# BRIEF 1
Could you copy everything in the Peugeot overheating thread from "Apart from having" down to "a different vehicle." word for word?
# BRIEF 2
Will you repeat everything from the first line of the entries down to the line containing "[x=199, y=42]", inclusive, exactly as it appears but with the pictures left out?

# SELECTED TEXT
# Peugot running hot



## Spwt (Jun 27, 2007)

Hi,

Have recently swapped from a 2.8 Fiat Ducato to a 1.9 Peugot Boxer ( Compass Avantgarde 200) and noticed the engine runs a lot hotter than the Fiat.

I know it's been very hot recently, but the temp gauge shouldn't regularly hover way above centre and occasionally creep towards the red with the fan cutting in should it?

Checked coolant levels etc, so am assuming something else is wrong.
Apart from having it looked at, does anybody have any ideas please?

Thanks.


----------



## ttcharlie (Nov 29, 2011)

Is this a swap as in a engine swap in the same vehicle or a different vehicle.

If its the former, I would check all the water pipes for kinks etc, and then look at the suitability of the temp sender and gauge.


----------



## sideways (Jun 2, 2008)

The 2.8 has huge rad just look how long it takes for the heater to get warm in a winter, the 2.0 has a lot less water so will heat uo quicker, i dont think the fan cutting in ia anythning to worry about provided it cuts out and doesnt run all the time


----------



## Wizzo (Dec 3, 2007)

The 1.9 will be working harder than the 2.8 did so perhaps no surprise that it gets hotter.

My old 1.9 would show normal temperature when running in 5th gear but going down the gears would see the temp gauge start to climb and prolonged running in 3rd may see it get over 100deg and the fan start to run. However it soon settled down again on the 'downhill' side.

If yours is rising excessively under normal conditions it may be beneficial to have the radiator reverse flushed.

JohnW


----------



## Spwt (Jun 27, 2007)

Thanks everybody.

I should have made it clear that the vehicle was swapped not the engine, but I'll check the pipes for kinks anyway, thanks ttcharlie.

I'd suspected that a 1.9 has to work a lot harder and could cause higher temp, so am slightly comforted to have that confirmed. 

I'll take it a bit easier and keep an eye on the gauge until the weather cools down a bit before having it looked at by a garage, I think.


----------



## Spiritofherald (May 18, 2012)

My 2003 Pug 1.9 never goes above the mid point on the gauge even in this hot weather. Could simply be a faulty sensor.


----------



## Zebedee (Oct 3, 2007)

Spwt said:


> I'll take it a bit easier and keep an eye on the gauge until the weather cools down a bit before having it looked at by a garage, I think.

# EXCERPTED RECORDS
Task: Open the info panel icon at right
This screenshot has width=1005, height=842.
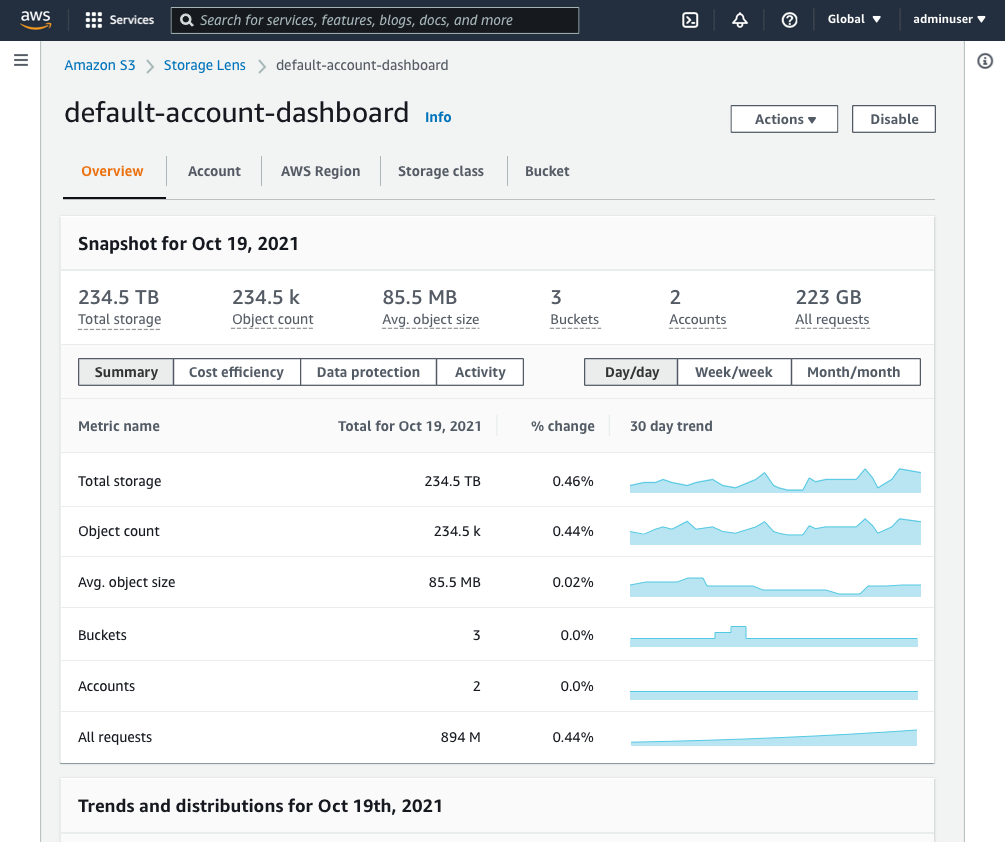Action: (x=984, y=62)
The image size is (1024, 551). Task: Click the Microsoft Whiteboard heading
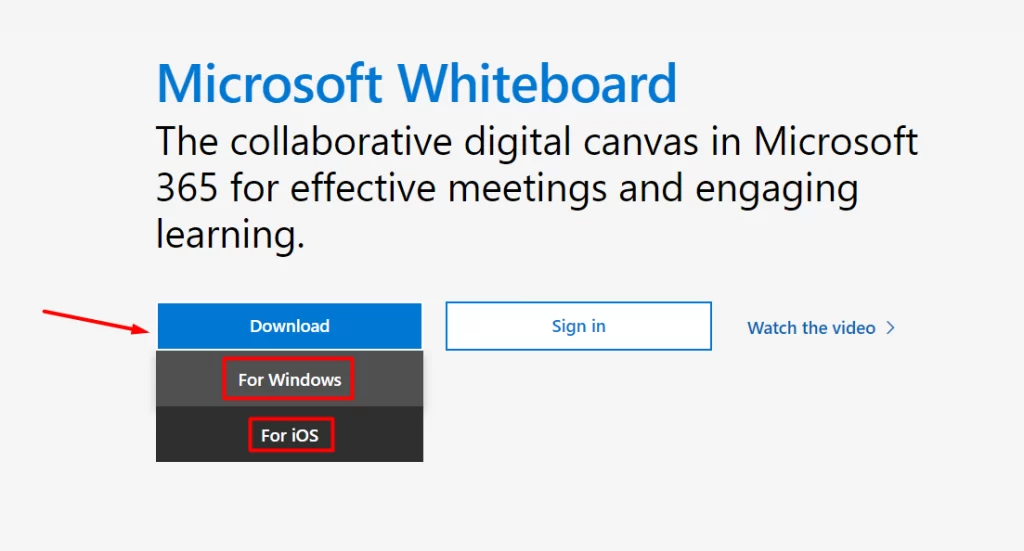tap(416, 84)
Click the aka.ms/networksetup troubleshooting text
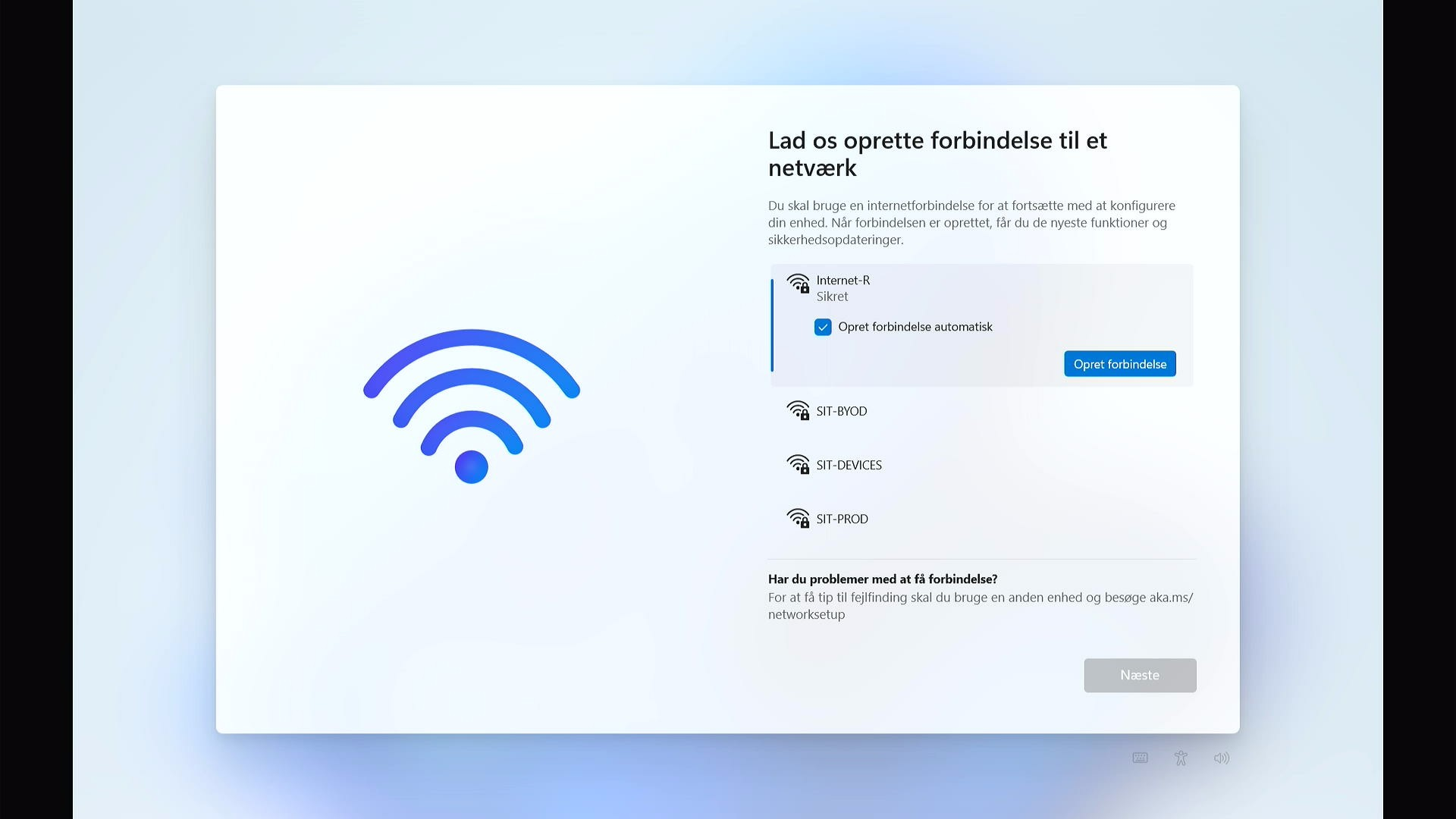This screenshot has height=819, width=1456. coord(981,606)
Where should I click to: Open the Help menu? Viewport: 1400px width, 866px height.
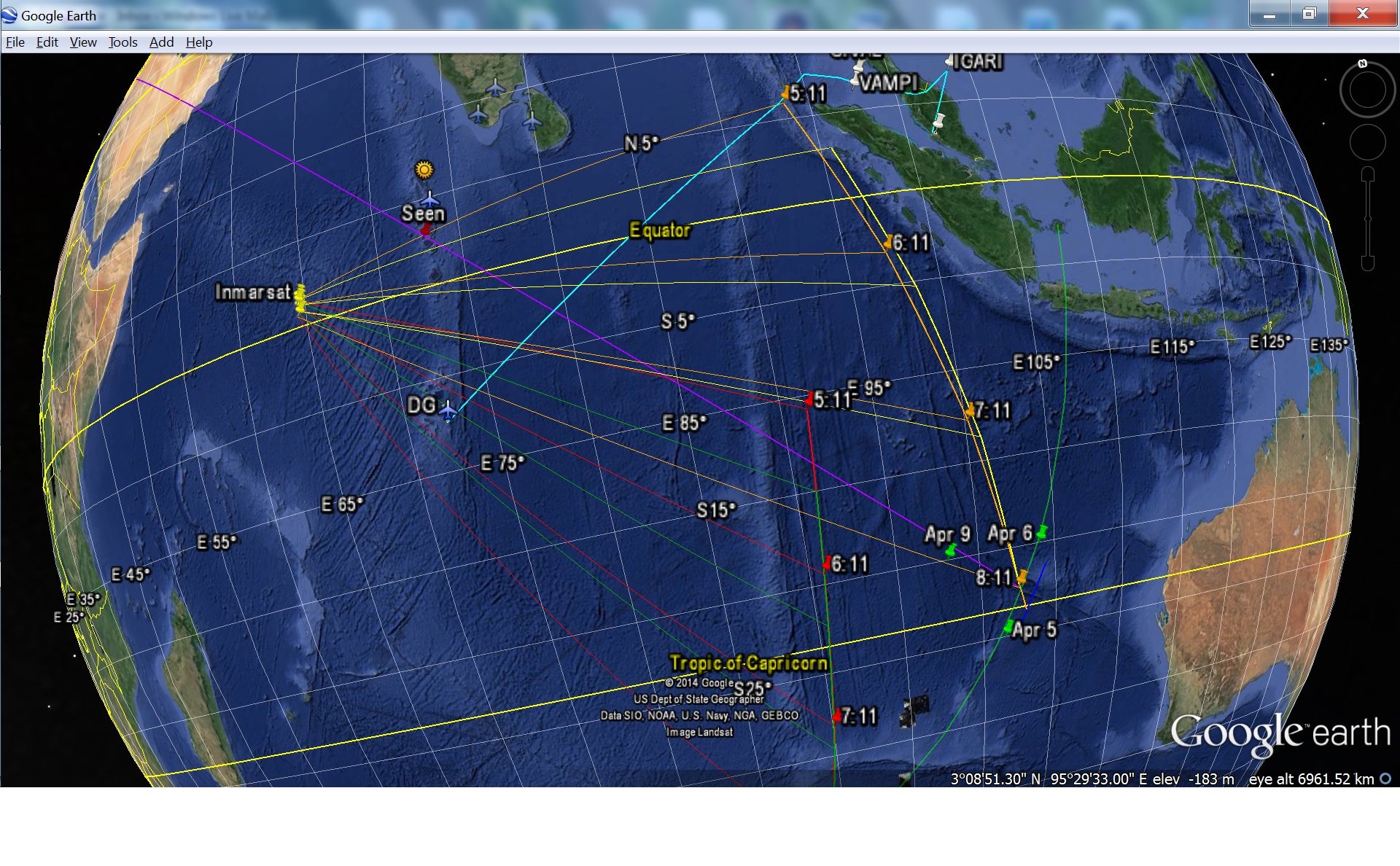[x=199, y=42]
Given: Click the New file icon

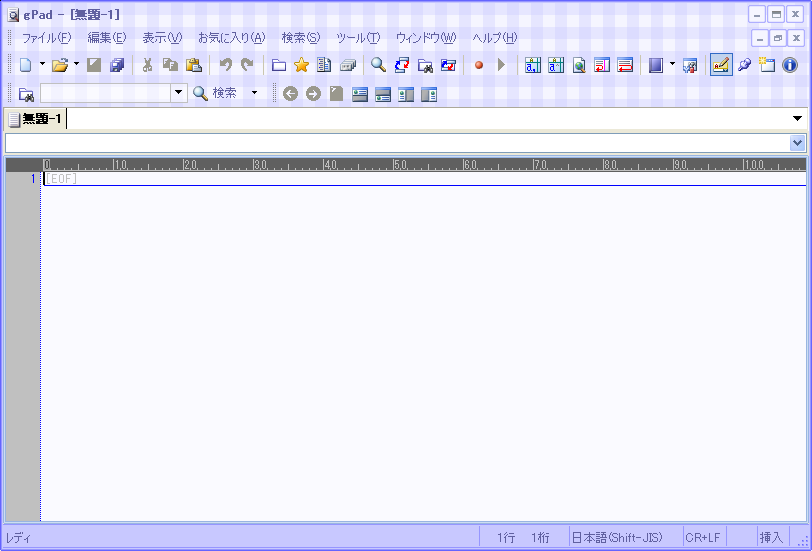Looking at the screenshot, I should (25, 65).
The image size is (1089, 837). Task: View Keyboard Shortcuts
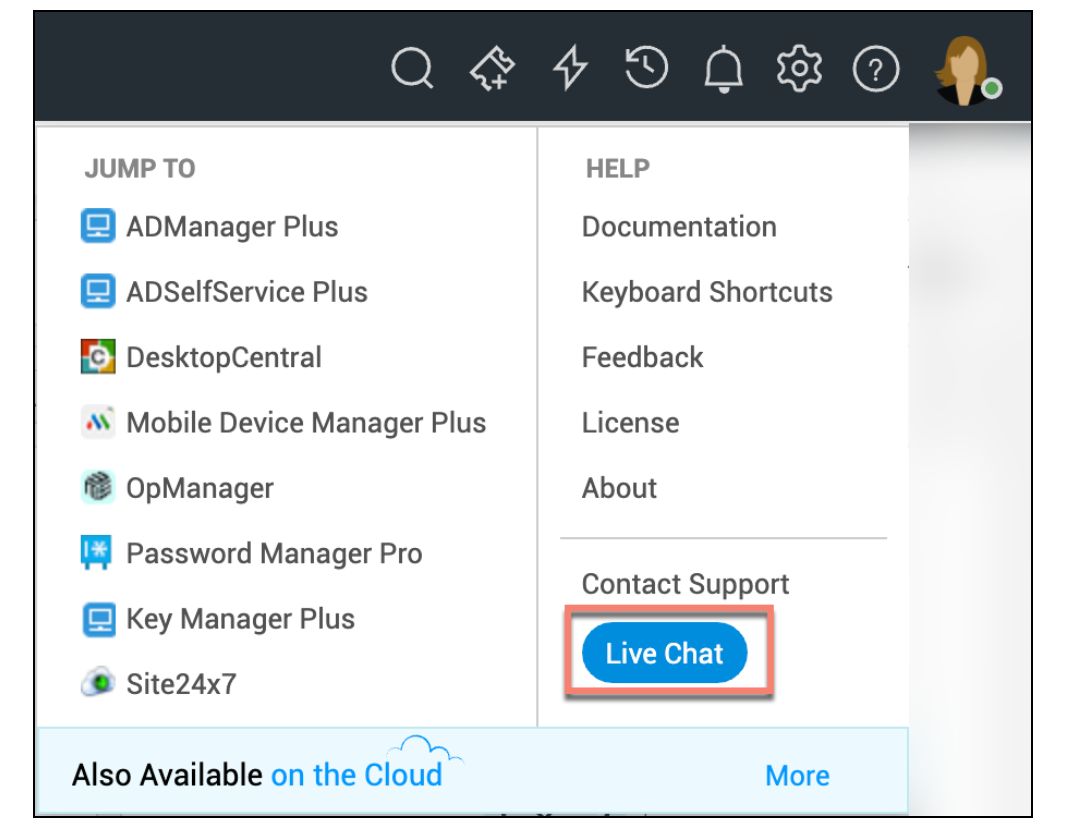tap(707, 292)
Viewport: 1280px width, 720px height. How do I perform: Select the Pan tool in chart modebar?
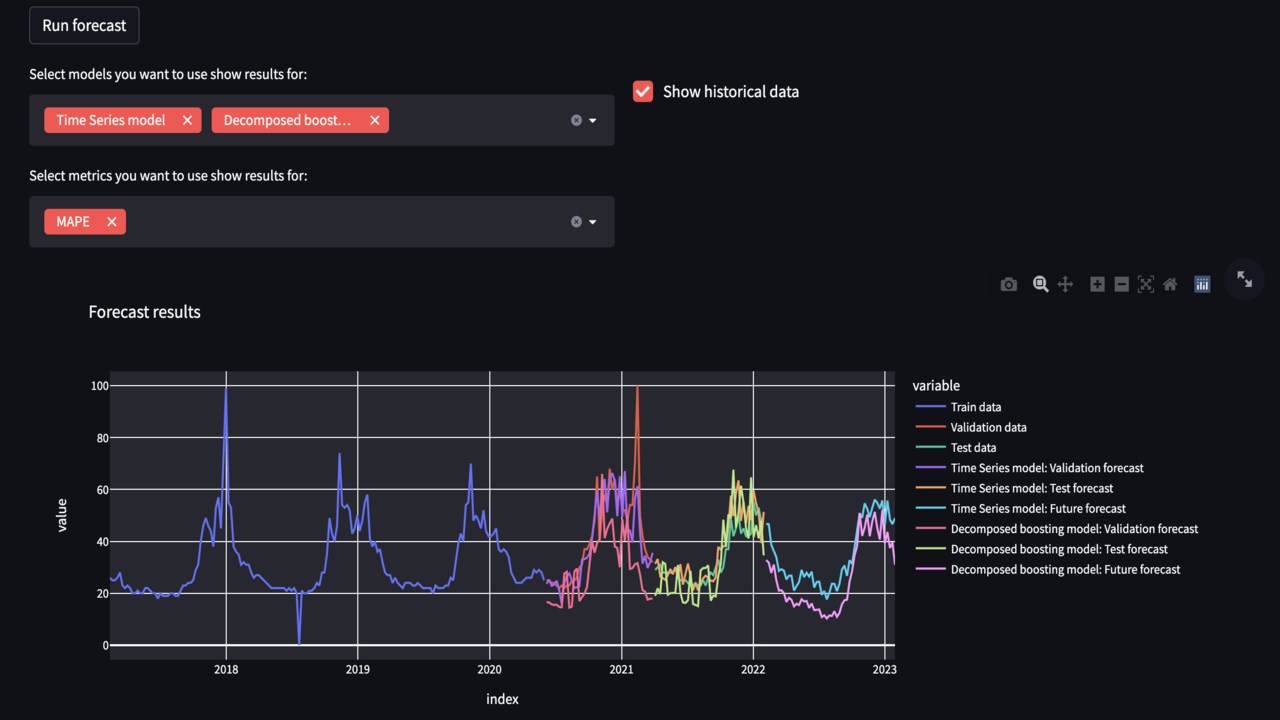point(1065,285)
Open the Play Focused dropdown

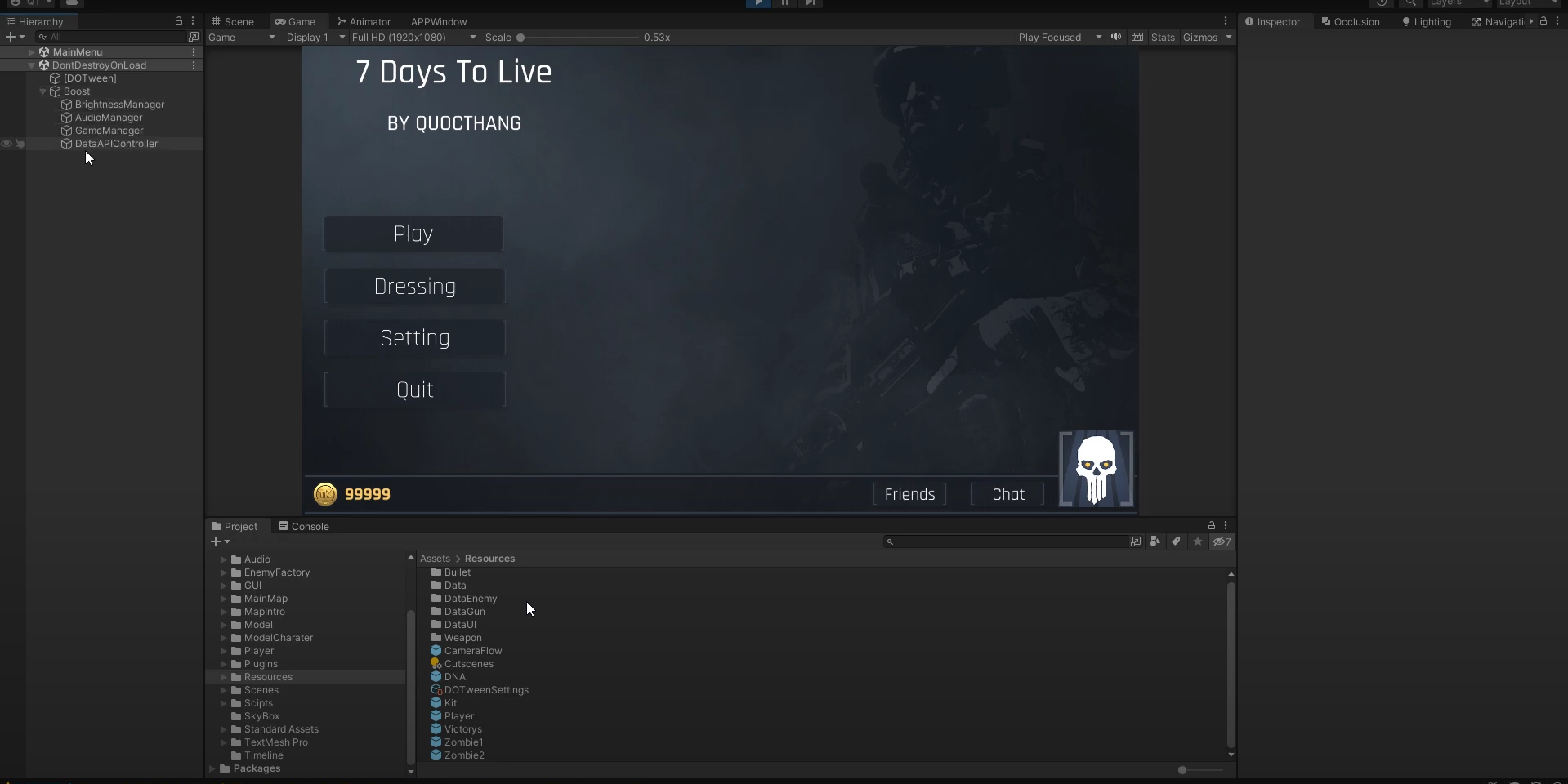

# COMPLETE OUTPUT 1
Apart from having it looked at, does anybody have any ideas please?

Thanks.


----------



## ttcharlie (Nov 29, 2011)

Is this a swap as in a engine swap in the same vehicle or a different vehicle.

# COMPLETE OUTPUT 2
Task: Open the info panel icon at right
This screenshot has width=1005, height=842.
Action: (x=984, y=62)
The image size is (1024, 551). Task: Click the Microsoft Whiteboard heading
tap(416, 84)
Click the aka.ms/networksetup troubleshooting text
This screenshot has height=819, width=1456. coord(981,606)
Where should I click to: Open the Help menu? Viewport: 1400px width, 866px height.
[x=199, y=42]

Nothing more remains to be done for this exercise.